I'm queer, I'm attracted to people regardless of gender, and I can tell you very clearly. The attraction I feel for women is identical to the attraction I feel for men. I like similar things in men and in women - dark hair, large, shapely noses, small chins and jaws, body hair and natural musk. I see a gorgeous guy with a juicy butt, I feel a little damp in my pants and my heart flutters. I see a gorgeous woman with a butt I want to sink my teeth into, I also feel a little damp in my pants and my heart flutters.

Romance isn't something that often enters my head regardless of who I'm attracted to. I'm a fuck-first sort of person. I've been with my mister for almost a decade now, and I love him more than I've ever loved anyone. Then again, my record for longevity before him was six months and that was an open relationship, so y'know.

That said, even then, the specific attraction I have felt for each individual person I've been attracted to has been unique. I can't give a definitive answer to the queer woman's perspective because I can't even give a difinitive answer for this individual queer woman's perspective.
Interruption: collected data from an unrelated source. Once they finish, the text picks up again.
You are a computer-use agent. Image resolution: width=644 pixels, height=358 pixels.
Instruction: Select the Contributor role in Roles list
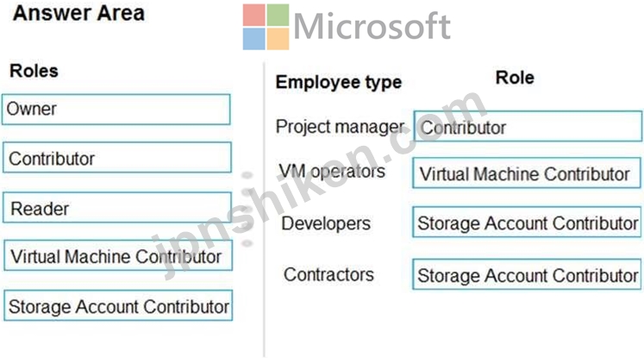pos(117,157)
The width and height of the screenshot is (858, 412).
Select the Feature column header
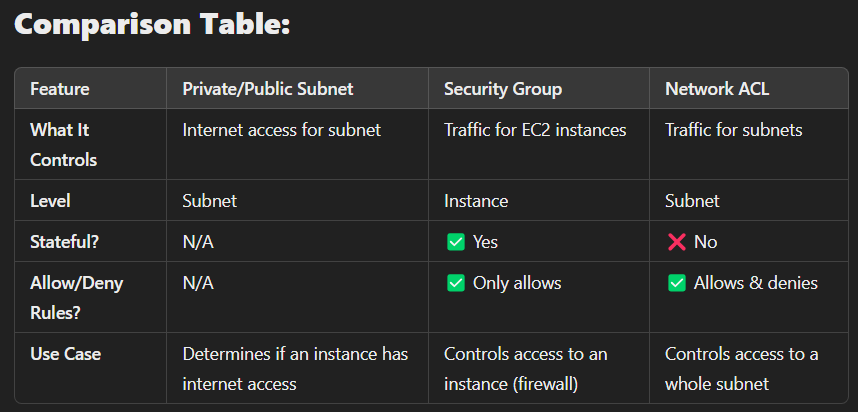(x=60, y=89)
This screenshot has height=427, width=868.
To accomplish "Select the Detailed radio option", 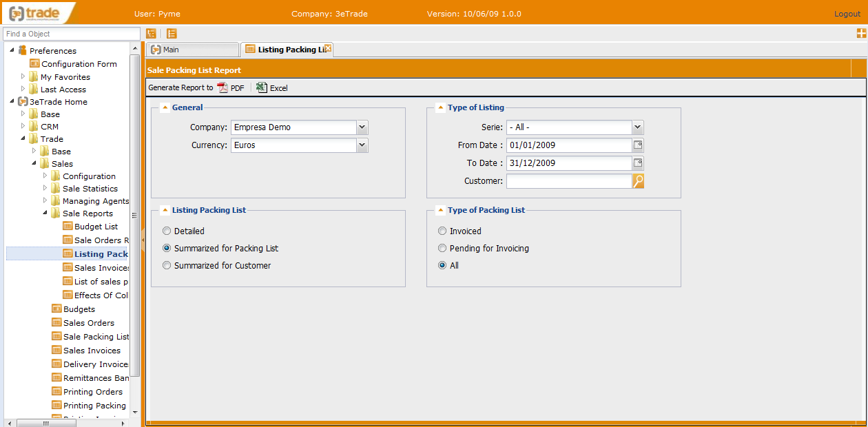I will tap(167, 231).
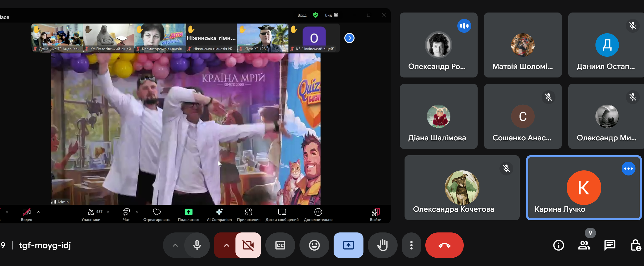The height and width of the screenshot is (266, 644).
Task: Toggle closed captions button
Action: [x=280, y=245]
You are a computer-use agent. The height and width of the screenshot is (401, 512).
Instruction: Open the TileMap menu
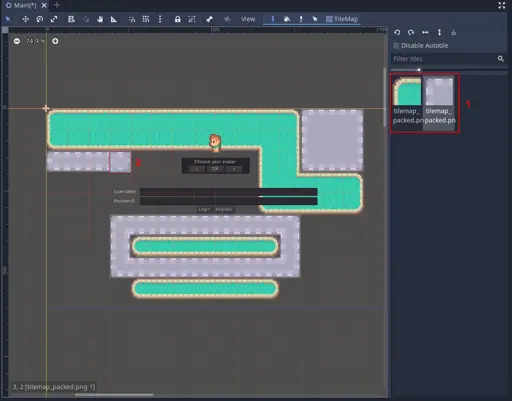[x=342, y=19]
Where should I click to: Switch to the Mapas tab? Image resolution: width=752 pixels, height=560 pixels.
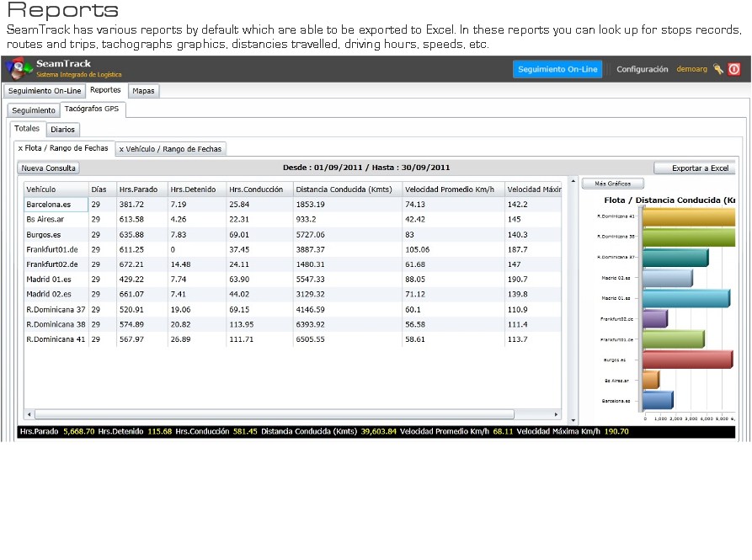click(144, 91)
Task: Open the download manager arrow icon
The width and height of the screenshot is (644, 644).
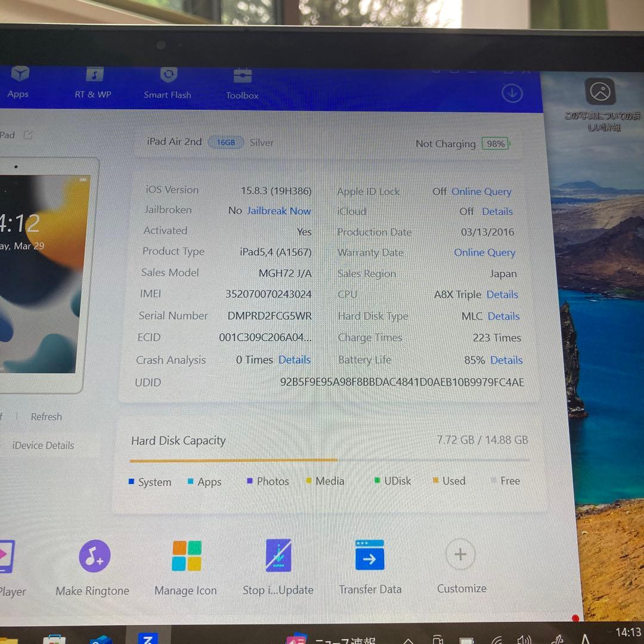Action: [512, 92]
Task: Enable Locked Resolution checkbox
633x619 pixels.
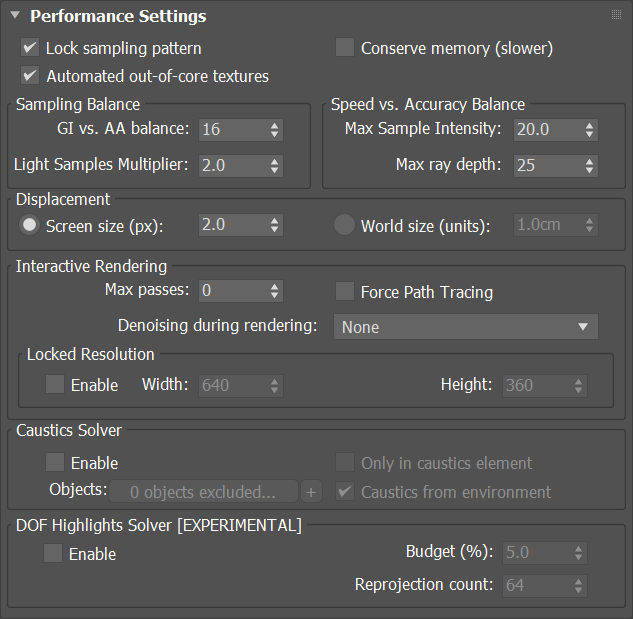Action: [55, 384]
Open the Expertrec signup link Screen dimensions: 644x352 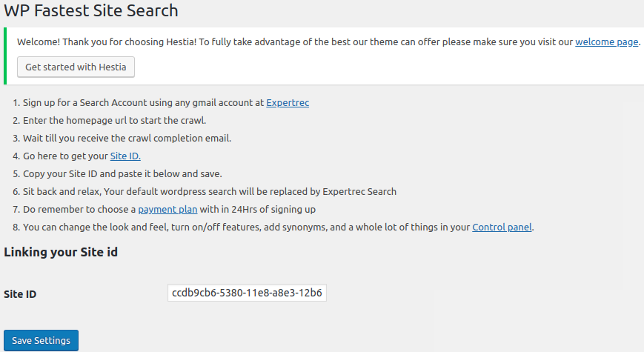coord(288,103)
What do I look for differently in a man than in a woman? I was going to say cock and pussy, but that would exclude transmen and transwomen, and I don't exclude any people of any gender identity.

Cath
02-04-2012, 04:15 PM
Yeah, not happening. BunnyMaz gave you a good answer, and that's all you're getting.

Lenny, this thread, and your question, smells strongly of trolling. I'm closing it.

Appeal if you feel strongly. I'm going to need a good reason to keep this open.